Here are the changes. The price is right, but the payoff depends on the prevalence of inputs with lots of mutually equivalent items. One takeaway is that the optimization for parallel execution is essentially different from that for sequential execution: fair distribution of work, and instead of quickly discovering lots of equivalent elements during the current round it pays to delegate that to the next round... I think. There's also some attention for not actualising potential parallelism: the cutoff for potential parallelism is kept at 500 elements, but I don't think it pays to spawn a task if one of the parts is only a small fraction of that. And even with some of those features disabled I think it's an improvement, as described above. Feedback appreciated!

(2014-01-25 Removed source code again, see latest instead.)

Another idea: why not leave the pivot element in place instead of always swapping it with the first element? The goal is zero writes (swaps) for already-sorted subranges, and it seems to work, but I have not timed it yet, so I don't know whether it's actually useful.

I find this amazing: quicksort must have been analysed to death by now, and I've looked at quite a few implementations, so why exactly am I still discovering things I don't remember ever having seen before, with this little cherry on top? Am I just delusional, or really onto something? :-)

BTW, does anyone know how std::sort stacks up? Will it also process an already-sorted sequence without writes?

Hmm, it seems that std::sort algorithmic complexity requirements have been tightened up in C++11, so the next step might be an application of something like introsort here as well...

Feedback welcome!

(2013-12-03 Added) Now with source code.

(2014-01-25 Removed source code again, see latest instead.)

The creative part was all in good fun, but I don't like the measuring part quite so much, even to prove a point. Of course there's also the chance of finding out that it was all for naught, or worse.

But maybe somebody else would like to pick this apart, to see what it does with lots of equivalent elements and preexisting (partial) order?

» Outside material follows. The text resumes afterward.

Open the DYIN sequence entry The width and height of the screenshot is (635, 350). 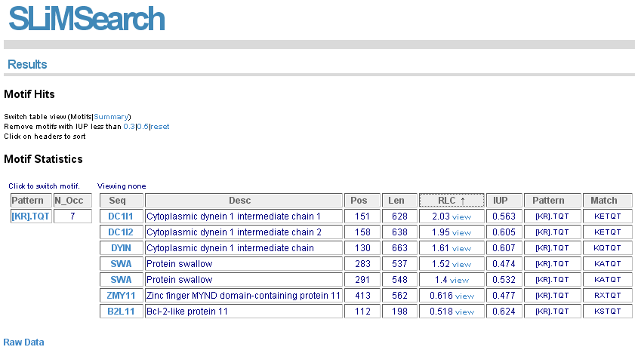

(2013-12-15 Added) Hmm, strange… That lazy swapping didn't give a noticeable difference (maybe it would with types that are more expensive to swap?), but what did improve performance (well, by a few percent anyway) was reducing the grainsize to crazy-low values (don't forget swapping out the auto_partitioner for a simple_partitioner), until performance finally declined again with grainsize in the single digits. Go figure!

I thought I'd just replace a few earlier versions with the latest.

Hopefully at least the skeleton changes will make it into TBB: avoiding redundant swapping in the main loop, and always swawning the largest piece.